Abstract IA19: Human melanoma neoantigens: Identification and vaccination

Abstract Cancer medicine is in the midst of a dramatic shift towards new therapeutics directed by alterations in the cancer genome. Melanoma genomes harbor somatic mutations that are caused by exposure to mutagens such as ultraviolet light. Tumor missense mutations (MM), translated into amino acid substitutions (AAS), may provide a form of non-self that elicits tumor specific T cell immunity. Indeed, T cell immunity directed against tumor encoded AAS has been reported in humans with cutaneous melanoma, thus implicating MM as a source of patient specific (private) neoantigens. However, a systematic evaluation of these putative neoantigens as validated targets is lacking and it is unknown whether the immune response directed against tumor encoded AAS can be augmented by vaccination. We show that vaccination against melanoma AAS-encoding peptides augments naturally occurring T cell immunity and reveals new HLA class I restricted private neoantigens in patients with advanced melanoma. Neoantigen specific T cells recognized naturally processed and presented antigen but failed to recognize wild type (non-mutated) antigen. The presentation of neoantigens by HLA-A*02:01 in human melanoma was confirmed by mass spectrometry. As determined by TCR beta CDR3 DNA sequencing, vaccination promotes a repertoire of neoantigen-specific T cells that is highly diverse in terms of both TCR beta usage and clonal composition.
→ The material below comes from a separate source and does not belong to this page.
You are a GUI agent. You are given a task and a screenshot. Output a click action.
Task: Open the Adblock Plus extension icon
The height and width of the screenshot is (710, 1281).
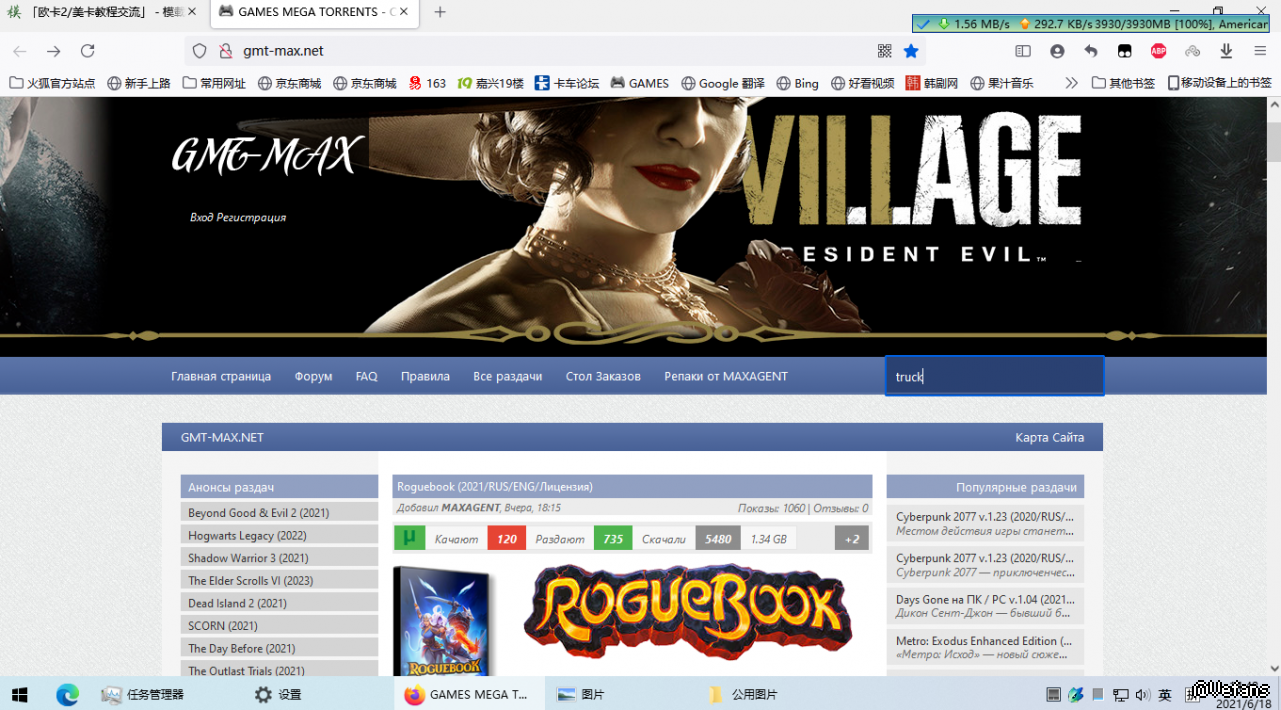[1158, 51]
No evidence of autoimmunity was apparent after vaccination. Our results demonstrate that tumor MM can be targeted as neoantigens and vaccination directed at tumor AAS somatic mutations broadens the antigenic breadth and clonal diversity of anti-tumor immunity. Personalized cancer immunotherapies targeting private somatic tumor alterations may become feasible in the near future. Citation Format: Gerald P. Linette. Human melanoma neoantigens: Identification and vaccination. [abstract]. In: Proceedings of the AACR Precision Medicine Series: Integrating Clinical Genomics and Cancer Therapy; Jun 13-16, 2015; Salt Lake City, UT. Philadelphia (PA): AACR; Clin Cancer Res 2016;22(1_Suppl):Abstract nr IA19.